Broken Blossoms Both Fights and Reinforce Asian Stereotypes

Broken Blossoms is a 1919 silent film directed by D.W. Grifith (The Birth of a Nation) starring Lillian Gish, Richard Barthelmess (in yellow face), and Donald Crisp. It tells the story of a young girl, Lucy Burrows (Gish) abused by her alcoholic prizefighting father, Battling Burrows (Crisp) and who meets a kind-hearted Chinese man, Cheng Huan (Barthelmess) who falls in love with her. The movie ends with Gish’s character being beaten to death by her father and Barthelmess’s character finding her body and shooting the father to death, then killing himself.

The film was released during a period known as Yellow Peril, which was a period of anti-Chinese feeling in the U.S. Griffith based Cheng Huan on a character in a book by G.G. Rupert title The Yellow Peril; or Orient vs. Occident published in 1911. However, Griffith gave Cheng Huan’s character a personality makeover that is different from the book.
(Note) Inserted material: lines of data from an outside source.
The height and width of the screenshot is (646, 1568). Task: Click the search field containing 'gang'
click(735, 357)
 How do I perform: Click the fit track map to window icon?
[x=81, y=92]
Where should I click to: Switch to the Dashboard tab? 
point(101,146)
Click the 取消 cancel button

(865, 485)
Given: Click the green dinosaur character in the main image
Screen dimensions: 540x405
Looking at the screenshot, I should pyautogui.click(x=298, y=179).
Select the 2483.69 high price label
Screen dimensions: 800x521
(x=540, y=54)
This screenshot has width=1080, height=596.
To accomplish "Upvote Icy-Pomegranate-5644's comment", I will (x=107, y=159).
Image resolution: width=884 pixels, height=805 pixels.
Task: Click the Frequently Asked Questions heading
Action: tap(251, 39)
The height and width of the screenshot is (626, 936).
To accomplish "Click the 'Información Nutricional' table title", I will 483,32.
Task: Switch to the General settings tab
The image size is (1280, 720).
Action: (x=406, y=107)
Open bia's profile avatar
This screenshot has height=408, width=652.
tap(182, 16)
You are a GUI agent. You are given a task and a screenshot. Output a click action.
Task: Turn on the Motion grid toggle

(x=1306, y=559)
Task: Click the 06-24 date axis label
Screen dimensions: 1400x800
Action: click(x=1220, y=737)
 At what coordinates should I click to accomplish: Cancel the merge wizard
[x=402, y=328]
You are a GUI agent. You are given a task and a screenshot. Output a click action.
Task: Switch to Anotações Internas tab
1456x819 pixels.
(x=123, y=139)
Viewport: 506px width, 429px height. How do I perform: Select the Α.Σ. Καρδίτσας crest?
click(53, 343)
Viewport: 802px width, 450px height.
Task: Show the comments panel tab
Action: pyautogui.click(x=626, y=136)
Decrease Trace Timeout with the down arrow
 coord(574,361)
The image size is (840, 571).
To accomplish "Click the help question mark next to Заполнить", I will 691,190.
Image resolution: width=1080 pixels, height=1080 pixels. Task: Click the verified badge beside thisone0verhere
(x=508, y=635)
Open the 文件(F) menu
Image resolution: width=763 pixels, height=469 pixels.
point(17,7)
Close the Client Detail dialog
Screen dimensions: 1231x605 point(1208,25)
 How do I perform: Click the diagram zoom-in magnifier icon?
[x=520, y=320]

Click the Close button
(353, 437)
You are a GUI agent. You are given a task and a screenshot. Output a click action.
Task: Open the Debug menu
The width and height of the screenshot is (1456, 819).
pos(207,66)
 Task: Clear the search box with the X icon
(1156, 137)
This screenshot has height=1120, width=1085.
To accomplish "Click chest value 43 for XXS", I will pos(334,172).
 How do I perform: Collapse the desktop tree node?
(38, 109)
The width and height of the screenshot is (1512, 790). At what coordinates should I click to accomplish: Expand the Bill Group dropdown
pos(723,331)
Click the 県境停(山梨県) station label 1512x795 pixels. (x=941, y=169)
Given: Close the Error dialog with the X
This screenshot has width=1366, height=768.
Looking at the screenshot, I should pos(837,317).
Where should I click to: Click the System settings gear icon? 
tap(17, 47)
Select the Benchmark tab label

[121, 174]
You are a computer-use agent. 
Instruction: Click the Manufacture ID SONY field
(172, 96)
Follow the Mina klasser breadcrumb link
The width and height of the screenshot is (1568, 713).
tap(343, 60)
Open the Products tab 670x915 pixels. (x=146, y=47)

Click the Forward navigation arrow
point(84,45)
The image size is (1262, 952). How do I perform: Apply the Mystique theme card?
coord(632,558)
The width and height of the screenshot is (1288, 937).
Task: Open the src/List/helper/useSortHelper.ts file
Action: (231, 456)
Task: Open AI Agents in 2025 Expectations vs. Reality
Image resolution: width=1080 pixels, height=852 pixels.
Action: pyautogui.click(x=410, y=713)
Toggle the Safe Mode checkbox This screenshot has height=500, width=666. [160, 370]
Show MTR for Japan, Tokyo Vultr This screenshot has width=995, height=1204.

In Rupert’s story, the Chinese protagonist is a sordid young Shanghai drifter in the naval service who was addicted to opium and whores. This character in Cheng Huan becomes a Buddhist missionary whose goal was to spread the word of Buddha and peace.

The main theme of Broken Blossoms was child abuse but the fact that a white man is playing yellow face and his Chinese character is based on a Chinese character in a book makes it significant to Asian/Asian American culture. First of all, Griffith portraying Cheng Huan as a do-gooder instead of like the bad guy his book character was surprisingly shows the Chinese in a good light, especially during such time as the Yellow Peril. However, Cheng Huan was still the stereotypical Chinese with his Buddhist beliefs; plus he did frequent opium dens when he was depressed, albeit not as often as his character in The Yellow Peril. Furthermore, the fact that he cast a white guy to play a Chinese character shows that Griffith wasn’t that immune to anti-Chinese sentiments or into breaking the norm by casting a Chinese man in his movie. Nothing happens between Cheng and Lucy and instead of a happily ever after where they get married, we see them dead. This reflects the law in 1919 in which interracial marriage or relationships were a crime so although viewers were tantalized with possible kisses between Lucy and Cheng, it never happens. Stereotypes were obvious in the film but Broken Blossom’s portrayal of a Chinese man was quite well-meaning, open-minded and liberal in the context of his time and audiences.